For example, would anyone ever say that Dianabol and EQ are the same?  Would anyone compare the two or say they are similar?  Is dianabol considered to be s suitable replacment for boldenone...or vice versa?  No, yet dianabol is nothing more than methylated boldenone...that's it.  The same molecular modification was made to boldenone, as was made to trenbolone...and added methylgroup.  The thing with steroids is that as soon as we make a single change to the molecule, it becomes a completely different drug, no matter how small or insignificant this change may seem to be.  It helps to remember that ALL steroids...every single one of them, are nothing more than modifications to the testosterone molecule.  

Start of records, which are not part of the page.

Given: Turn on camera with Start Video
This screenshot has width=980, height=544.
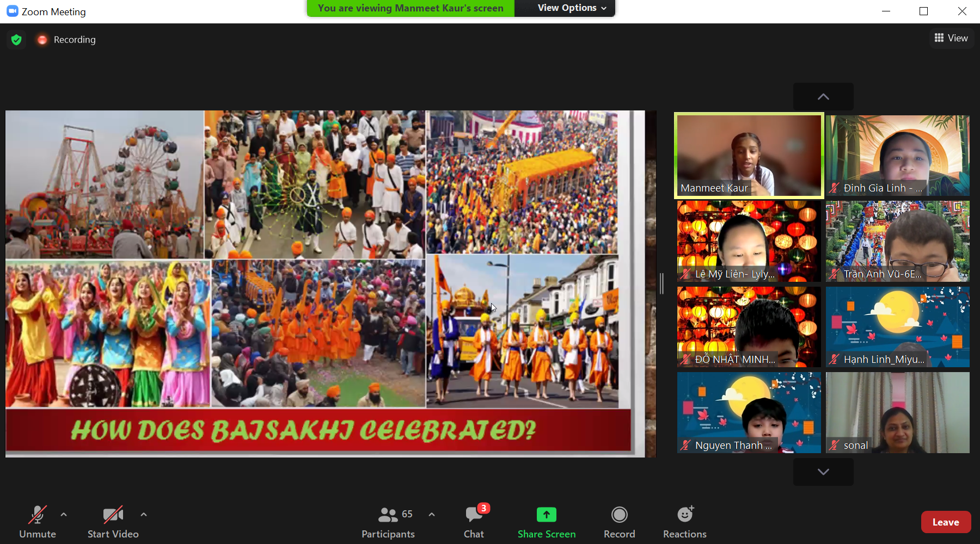Looking at the screenshot, I should (x=113, y=522).
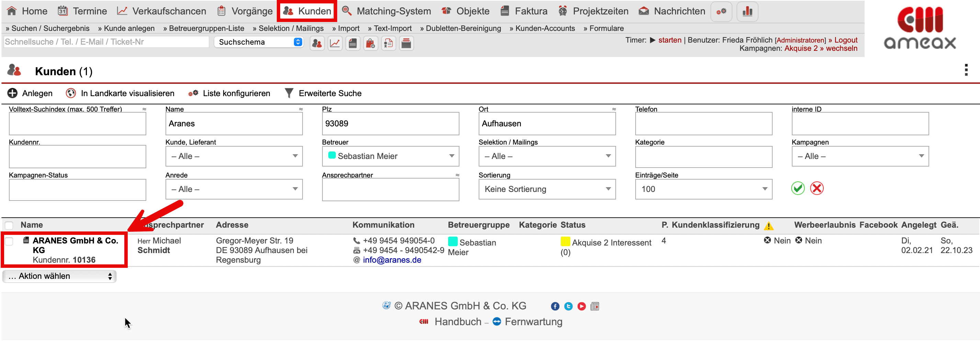Click the YouTube icon in the footer
980x342 pixels.
(581, 306)
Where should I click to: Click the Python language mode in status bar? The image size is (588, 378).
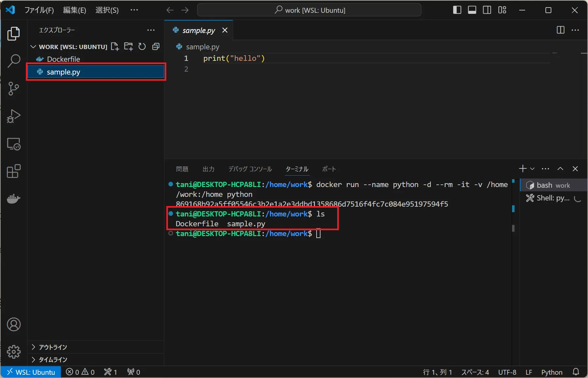tap(551, 372)
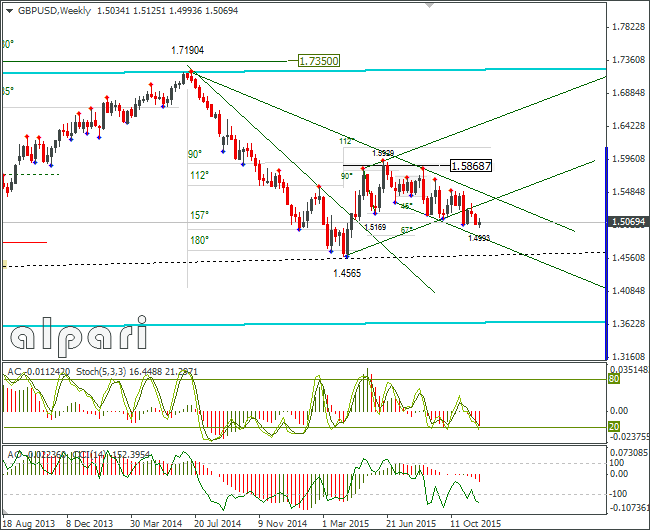Click the AO CCI(14) indicator label
The width and height of the screenshot is (650, 530).
(x=79, y=455)
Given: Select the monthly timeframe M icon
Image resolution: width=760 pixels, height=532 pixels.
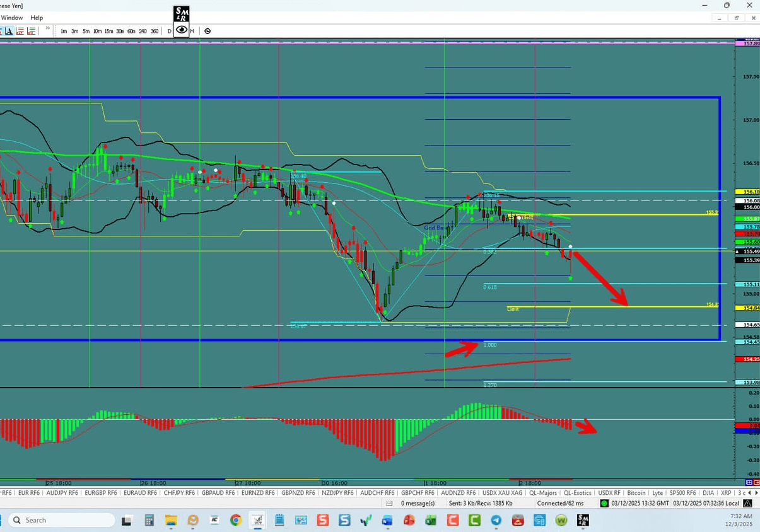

For this reason, MT should not be likened to tren simply because it has a similar chemical sructure.  Hell, many steroids have an almost identical chemical structure, with only minor molecular changes differentiating the various AAS.  The reason so many people tend to view these drugs as very similar is beause of their similar sounding name.  If Dianabol was called Methylboldenone, many people would likely encounter the same confusion betwee the two.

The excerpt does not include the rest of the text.